La phrase est suspendue comme une bannière au-dessus des révoltes de 2020 – une année qui a commencé avec trois mois de rébellion en Irak, qui, comme son bourreau occidental, a connu le plus grand soulèvement de son histoire nationale. Au printemps dernier, je me suis souvenu de la première manifestation où j’ai vu des vitrines brisées : j’avais 20 ans, lors de la marche de 2012 contre l’OTAN à Chicago, juste après la « fin » de la Deuxième Guerre du Golfe. Parmi les milliers de personnes rassemblées – les débris d’une gauche pacifiste bafouée – se trouvait un groupe que les autres haïssaient pour sa franche agressivité envers la police. Aujourd’hui, on les appelle antifa ; à l’époque le terme était « black bloc ». À la fin de la manifestation, un groupe d’entre eux affronta des policiers anti-émeute, brisant la vitrine d’un fast-food avant d’être menottés et traînés plus loin. Mais mon souvenir le plus clair est celui de leur chant, que je m’étais retrouvé à scander avec eux. Il raisonnait avec les scandales de l’époque – le meurtre d’Oscar Grant, les nouvelles incursions en Palestine, et la répression de la place Syntagma : Oakland, Gaza, Greece ! Fuck the police ! Aucune de nous n’avait jamais entendu parler de Ferguson, Missouri.

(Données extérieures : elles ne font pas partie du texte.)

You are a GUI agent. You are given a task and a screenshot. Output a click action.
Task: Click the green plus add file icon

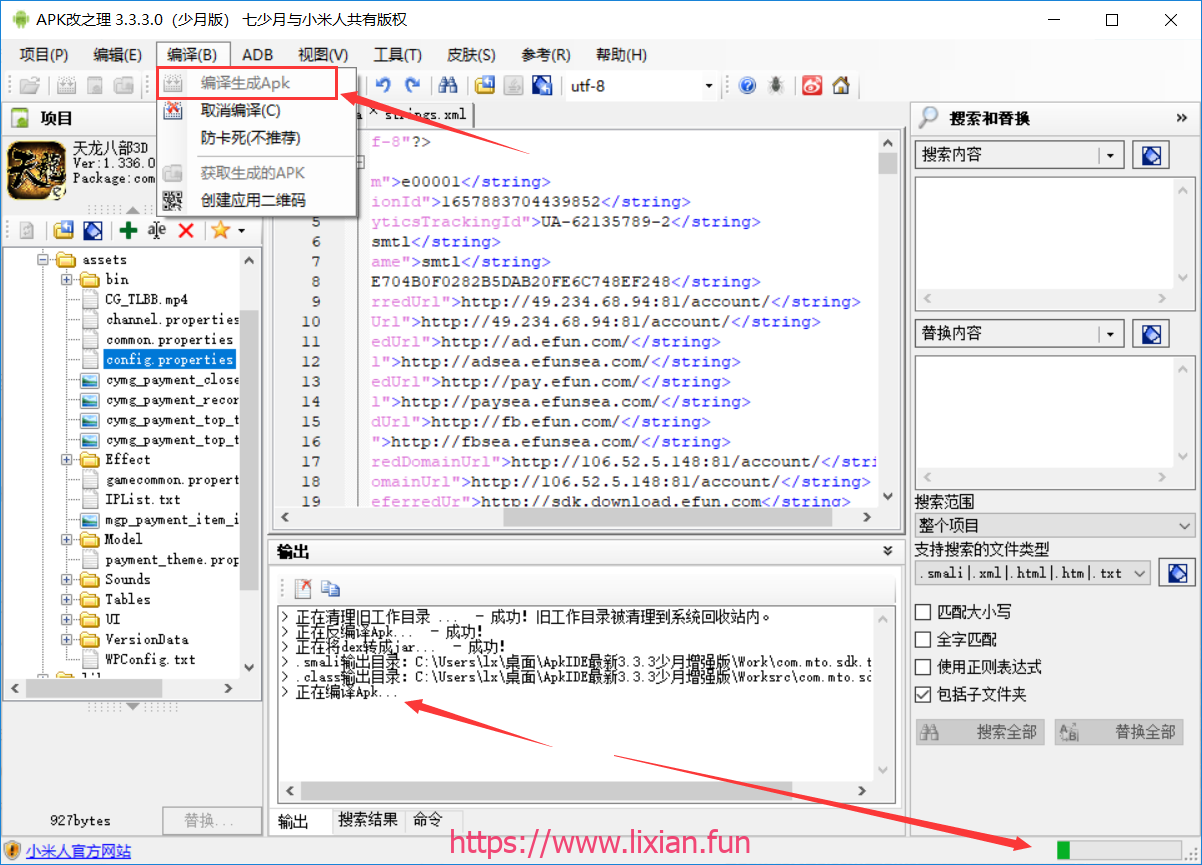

1 NdT : Nancy Pelosi est la présidente démocrate de la Chambre de représentants, qui a osé déclarer que George Floyd avait « sacrifié sa vie pour la justice ».

2 NdT : Convention nationale du Parti Démocrate pour désigner le candidat à l’élection présidentielle.

3 NdT : « Je ne peux pas respirer ».

4 NdT : Chaîne de supermarchés étasunienne.

5 NdT : Commissariat de Minneapolis, attaché au troisième district de la ville.

6 NdT : Riche quartier commercial de New York.

7 NdT : Quartier d’affaires de Chicago.

8 NdT : En français dans le texte.

9 NdT : Le maire a « pleuré » lors de la cérémonie en touchant le cercueil de George Floyd.

10 NdT : Colin Kaepernick est un joueur de football américain noir, qui s’est fait connaître du grand public en 2016 en posant le genou à terre avant chaque match de son équipe, en signe de soutien au mouvement Black Lives Matter. Son équipe n’a pas renouvelé son contrat à la fin de la saison et il lui a été impossible d’être réembauché en NFL.

11 NdT : « Bon retour dans le monde ».